◆ **Passage to read**:
NASHVILLE, TN (WSMV) – A Tennessee man needed a double lung transplant while battling COVID-19. Zach Lloyd was only 37 years old and didn’t have any pre-existing health conditions.
News4 spoke with him as he was released from the hospital on Friday.
"Find something you can cling to and fight for it,” Lloyd said.
For Lloyd, that was his wife and two young kids. What he thought was a sinus infection back in October turned out to be COVID-19.
"I couldn't breathe hardly,” Lloyd said.
Lloyd had to be taken to Vanderbilt’s COVID ICU. That’s four hours away from his home in La Follette in East Tennessee.
"It was scary for him to be that sick,” Sara Lloyd, Zach’s wife said.
Sara tried to stay calm. She called for updates every day. Throughout this time, support poured in from all over.
"We would get cards and letters from people we didn't even know saying that they were praying,” Lloyd said.
Zach is a pastor at East La Follette Baptist Church. On weekends, church members would hold parking lot prayer sessions. “I was confident in the fact that God would provide,” Lloyd said.
Zach ended up having a double lung transplant.
"This was as high risk as it gets,” Dr. Katie McPherson with Vanderbilt University Medical Center said.
Dr. McPherson said Zach was on two ECMO machines. That’s a device that can temporarily take over for the heart and lungs.
During this time, he lost 75 pounds.
Dr. McPherson said without the double transplant, Zach would have died. "I think for him, he's a big win for everybody,” Dr. McPherson said.
Zach is now able to use his legs again and breathe on his own. He went through therapy at Vanderbilt Stallworth Rehabilitation Hospital.
"That's one of the things I love about here because you take patients who have been in the hospital and been really sick and you get them back to what life was like before they got ill,” Dr. Angela Horton-Henderson with Vanderbilt Stallworth Rehabilitation Hospital said.
In total, Zach spent 175 days in the hospital.
On Friday, a code Billy went out meaning someone is going home. Nurses, therapists, and case managers all clapped for Zach. He’ll have to stick around Nashville for a few more months for lab work and clinics, but he has a goal in mind of being home in East Tennessee for his daughter’s birthday in July.
"I can handle missing certain things even though it hurt really bad, but I want to be home for that,” Zach said.

◆ **Directions**:
1/ According to the lung transplant story, how many days did Zach Lloyd spend in the hospital in total?
2/ Reproduce the lung transplant story word for word, starting at "News4 spoke with" and ending at "Zach’s wife said.".

◆ **Given data**:
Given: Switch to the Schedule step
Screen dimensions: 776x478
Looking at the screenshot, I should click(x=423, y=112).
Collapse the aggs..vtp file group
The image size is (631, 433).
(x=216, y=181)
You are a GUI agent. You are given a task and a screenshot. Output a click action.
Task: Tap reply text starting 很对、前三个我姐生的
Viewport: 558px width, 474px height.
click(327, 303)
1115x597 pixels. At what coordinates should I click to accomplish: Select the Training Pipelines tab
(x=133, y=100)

◆ **Results by task**:
1/ 175 days

2/
News4 spoke with him as he was released from the hospital on Friday.
"Find something you can cling to and fight for it,” Lloyd said.
For Lloyd, that was his wife and two young kids. What he thought was a sinus infection back in October turned out to be COVID-19.
"I couldn't breathe hardly,” Lloyd said.
Lloyd had to be taken to Vanderbilt’s COVID ICU. That’s four hours away from his home in La Follette in East Tennessee.
"It was scary for him to be that sick,” Sara Lloyd, Zach’s wife said.